Dissecting Political Paranoia

I’m just throwing pebbles in the pond, and over time it starts making bigger and bigger waves.” ~Alex Jones

This week, author Joe Hagan published a focal piece on Alex Jones in New York Magazine, entitled, "A Strange Man Is Following You". The profile essentially rips apart Jones (as well as Jones' alleged enemy, Peter Joseph, maker of the Zeitgeist Films), his fan base, and all "the wilds of political conspiracy".  Although Alex Jones is relatively coarse with his delivery, is frequently overly dramatic, and often goes into tangents on certain issues, he also presents a line of investigative journalism and critique that we need in America and around the world.  He presents issues and opinions that, although unpopular with the mainstream, still tend to focus attention on previously undisclosed hypotheses worth exploring.  So while it is true that I do not "embrace the full Jones package" (or even listen to his show), I support the alternative news and political analysis perpetuated by the man and appreciate his efforts. 

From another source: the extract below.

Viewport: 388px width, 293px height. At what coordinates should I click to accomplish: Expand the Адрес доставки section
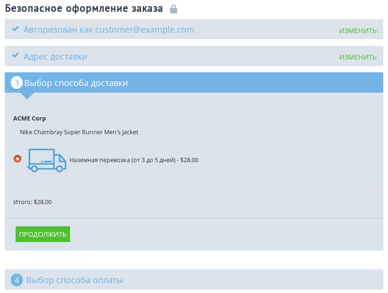(54, 56)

My biggest issues with the NY Mag piece is that it reflects reality - many people are all too eager to dismiss propositions like those proposed by Mr. Jones as "conspiracy theories," an unfortunate moniker that encompasses a whole genre of political scrutiny and investigation.  Once labeled with the "conspiracy theory" stigma, an idea immediately loses credibility with the majority of individuals, and people who entertain such theories are viewed as paranoid.  People are so eager to maintain the comfort of their viewpoints, that any conflicting information, despite the appeals to reason and rationale, are quickly dismissed.     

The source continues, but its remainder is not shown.